### Exercise goal
The required output is every record, reproduced exactly.

### Material for the task
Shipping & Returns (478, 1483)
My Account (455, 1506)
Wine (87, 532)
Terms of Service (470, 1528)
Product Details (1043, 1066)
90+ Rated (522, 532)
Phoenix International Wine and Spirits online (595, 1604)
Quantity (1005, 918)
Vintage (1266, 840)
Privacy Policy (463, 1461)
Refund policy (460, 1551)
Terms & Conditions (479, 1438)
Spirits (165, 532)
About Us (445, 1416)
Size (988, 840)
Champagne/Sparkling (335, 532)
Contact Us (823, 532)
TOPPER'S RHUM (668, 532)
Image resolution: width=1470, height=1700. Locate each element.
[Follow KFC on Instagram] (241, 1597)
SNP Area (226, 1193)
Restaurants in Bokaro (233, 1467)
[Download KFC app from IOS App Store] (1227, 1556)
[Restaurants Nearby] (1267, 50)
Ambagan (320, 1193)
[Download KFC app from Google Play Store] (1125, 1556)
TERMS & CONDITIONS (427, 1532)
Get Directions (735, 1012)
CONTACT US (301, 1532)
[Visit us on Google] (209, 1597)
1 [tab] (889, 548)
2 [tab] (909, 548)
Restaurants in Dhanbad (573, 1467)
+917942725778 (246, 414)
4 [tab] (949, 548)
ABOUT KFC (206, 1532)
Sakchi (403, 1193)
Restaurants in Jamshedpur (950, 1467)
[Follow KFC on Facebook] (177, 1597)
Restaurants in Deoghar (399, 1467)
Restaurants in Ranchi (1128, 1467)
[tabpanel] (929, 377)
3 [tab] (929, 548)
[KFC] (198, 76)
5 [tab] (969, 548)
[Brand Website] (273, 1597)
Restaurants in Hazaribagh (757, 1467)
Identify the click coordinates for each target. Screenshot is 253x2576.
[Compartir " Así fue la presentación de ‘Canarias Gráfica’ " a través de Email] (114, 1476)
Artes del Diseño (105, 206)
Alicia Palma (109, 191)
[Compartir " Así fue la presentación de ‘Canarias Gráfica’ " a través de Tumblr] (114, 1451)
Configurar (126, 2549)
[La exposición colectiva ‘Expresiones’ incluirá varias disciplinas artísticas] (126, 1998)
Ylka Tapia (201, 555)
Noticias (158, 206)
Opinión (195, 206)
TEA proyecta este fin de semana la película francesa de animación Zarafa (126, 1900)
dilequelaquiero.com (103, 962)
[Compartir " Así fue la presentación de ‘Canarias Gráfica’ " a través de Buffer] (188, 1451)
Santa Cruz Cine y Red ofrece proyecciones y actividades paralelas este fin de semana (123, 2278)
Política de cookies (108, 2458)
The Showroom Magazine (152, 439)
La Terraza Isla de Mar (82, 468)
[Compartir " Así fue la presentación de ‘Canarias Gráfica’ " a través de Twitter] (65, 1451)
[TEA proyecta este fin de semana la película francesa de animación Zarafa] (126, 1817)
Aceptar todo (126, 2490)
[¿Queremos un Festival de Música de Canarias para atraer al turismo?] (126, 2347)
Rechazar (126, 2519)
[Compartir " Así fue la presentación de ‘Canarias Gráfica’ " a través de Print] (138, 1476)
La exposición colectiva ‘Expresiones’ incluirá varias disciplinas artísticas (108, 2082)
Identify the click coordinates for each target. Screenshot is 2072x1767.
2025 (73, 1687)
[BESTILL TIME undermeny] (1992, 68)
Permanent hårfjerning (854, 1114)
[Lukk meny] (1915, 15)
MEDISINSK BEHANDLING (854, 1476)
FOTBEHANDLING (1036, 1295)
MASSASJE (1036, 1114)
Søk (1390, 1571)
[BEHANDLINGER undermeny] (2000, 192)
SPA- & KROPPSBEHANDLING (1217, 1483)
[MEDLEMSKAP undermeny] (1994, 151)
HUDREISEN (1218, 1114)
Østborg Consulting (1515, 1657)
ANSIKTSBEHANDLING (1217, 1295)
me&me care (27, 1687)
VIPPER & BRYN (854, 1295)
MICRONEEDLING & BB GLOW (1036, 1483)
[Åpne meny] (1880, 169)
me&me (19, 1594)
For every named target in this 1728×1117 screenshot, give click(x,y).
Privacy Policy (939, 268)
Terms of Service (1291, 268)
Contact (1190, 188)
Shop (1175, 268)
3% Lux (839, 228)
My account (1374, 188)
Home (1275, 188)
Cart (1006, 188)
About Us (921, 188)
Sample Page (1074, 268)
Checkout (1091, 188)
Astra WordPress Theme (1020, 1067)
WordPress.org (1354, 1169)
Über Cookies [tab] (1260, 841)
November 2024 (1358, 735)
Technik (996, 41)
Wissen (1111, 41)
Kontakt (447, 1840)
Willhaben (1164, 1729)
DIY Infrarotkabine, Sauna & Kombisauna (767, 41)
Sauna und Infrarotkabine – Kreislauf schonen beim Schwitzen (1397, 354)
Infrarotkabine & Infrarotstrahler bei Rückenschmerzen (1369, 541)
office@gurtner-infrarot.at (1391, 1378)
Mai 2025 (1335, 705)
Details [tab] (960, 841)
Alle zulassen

### Output for this exercise
Shipping & Returns (478, 1483)
My Account (455, 1506)
Wine (87, 532)
Terms of Service (470, 1528)
Product Details (1043, 1066)
90+ Rated (522, 532)
Phoenix International Wine and Spirits online (595, 1604)
Quantity (1005, 918)
Vintage (1266, 840)
Privacy Policy (463, 1461)
Refund policy (460, 1551)
Terms & Conditions (479, 1438)
Spirits (165, 532)
About Us (445, 1416)
Size (988, 840)
Champagne/Sparkling (335, 532)
Contact Us (823, 532)
TOPPER'S RHUM (668, 532)
Image resolution: width=1470, height=1700. Locate each element.
[Follow KFC on Instagram] (241, 1597)
SNP Area (226, 1193)
Restaurants in Bokaro (233, 1467)
[Download KFC app from IOS App Store] (1227, 1556)
[Restaurants Nearby] (1267, 50)
Ambagan (320, 1193)
[Download KFC app from Google Play Store] (1125, 1556)
TERMS & CONDITIONS (427, 1532)
Get Directions (735, 1012)
CONTACT US (301, 1532)
[Visit us on Google] (209, 1597)
1 [tab] (889, 548)
2 [tab] (909, 548)
Restaurants in Dhanbad (573, 1467)
+917942725778 (246, 414)
4 [tab] (949, 548)
ABOUT KFC (206, 1532)
Sakchi (403, 1193)
Restaurants in Jamshedpur (950, 1467)
[Follow KFC on Facebook] (177, 1597)
Restaurants in Deoghar (399, 1467)
Restaurants in Ranchi (1128, 1467)
[tabpanel] (929, 377)
3 [tab] (929, 548)
[KFC] (198, 76)
5 [tab] (969, 548)
[Brand Website] (273, 1597)
Restaurants in Hazaribagh (757, 1467)
Identify the click coordinates for each target. Screenshot is 253x2576.
[Compartir " Así fue la presentación de ‘Canarias Gráfica’ " a través de Email] (114, 1476)
Artes del Diseño (105, 206)
Alicia Palma (109, 191)
[Compartir " Así fue la presentación de ‘Canarias Gráfica’ " a través de Tumblr] (114, 1451)
Configurar (126, 2549)
[La exposición colectiva ‘Expresiones’ incluirá varias disciplinas artísticas] (126, 1998)
Ylka Tapia (201, 555)
Noticias (158, 206)
Opinión (195, 206)
TEA proyecta este fin de semana la película francesa de animación Zarafa (126, 1900)
dilequelaquiero.com (103, 962)
[Compartir " Así fue la presentación de ‘Canarias Gráfica’ " a través de Buffer] (188, 1451)
Santa Cruz Cine y Red ofrece proyecciones y actividades paralelas este fin de semana (123, 2278)
Política de cookies (108, 2458)
The Showroom Magazine (152, 439)
La Terraza Isla de Mar (82, 468)
[Compartir " Así fue la presentación de ‘Canarias Gráfica’ " a través de Twitter] (65, 1451)
[TEA proyecta este fin de semana la película francesa de animación Zarafa] (126, 1817)
Aceptar todo (126, 2490)
[¿Queremos un Festival de Música de Canarias para atraer al turismo?] (126, 2347)
Rechazar (126, 2519)
[Compartir " Así fue la presentación de ‘Canarias Gráfica’ " a través de Print] (138, 1476)
La exposición colectiva ‘Expresiones’ incluirá varias disciplinas artísticas (108, 2082)
Identify the click coordinates for each target. Screenshot is 2072x1767.
2025 (73, 1687)
[BESTILL TIME undermeny] (1992, 68)
Permanent hårfjerning (854, 1114)
[Lukk meny] (1915, 15)
MEDISINSK BEHANDLING (854, 1476)
FOTBEHANDLING (1036, 1295)
MASSASJE (1036, 1114)
Søk (1390, 1571)
[BEHANDLINGER undermeny] (2000, 192)
SPA- & KROPPSBEHANDLING (1217, 1483)
[MEDLEMSKAP undermeny] (1994, 151)
HUDREISEN (1218, 1114)
Østborg Consulting (1515, 1657)
ANSIKTSBEHANDLING (1217, 1295)
me&me care (27, 1687)
VIPPER & BRYN (854, 1295)
MICRONEEDLING & BB GLOW (1036, 1483)
[Åpne meny] (1880, 169)
me&me (19, 1594)
For every named target in this 1728×1117 screenshot, give click(x,y).
Privacy Policy (939, 268)
Terms of Service (1291, 268)
Contact (1190, 188)
Shop (1175, 268)
3% Lux (839, 228)
My account (1374, 188)
Home (1275, 188)
Cart (1006, 188)
About Us (921, 188)
Sample Page (1074, 268)
Checkout (1091, 188)
Astra WordPress Theme (1020, 1067)
WordPress.org (1354, 1169)
Über Cookies [tab] (1260, 841)
November 2024 (1358, 735)
Technik (996, 41)
Wissen (1111, 41)
Kontakt (447, 1840)
Willhaben (1164, 1729)
DIY Infrarotkabine, Sauna & Kombisauna (767, 41)
Sauna und Infrarotkabine – Kreislauf schonen beim Schwitzen (1397, 354)
Infrarotkabine & Infrarotstrahler bei Rückenschmerzen (1369, 541)
office@gurtner-infrarot.at (1391, 1378)
Mai 2025 (1335, 705)
Details [tab] (960, 841)
Alle zulassen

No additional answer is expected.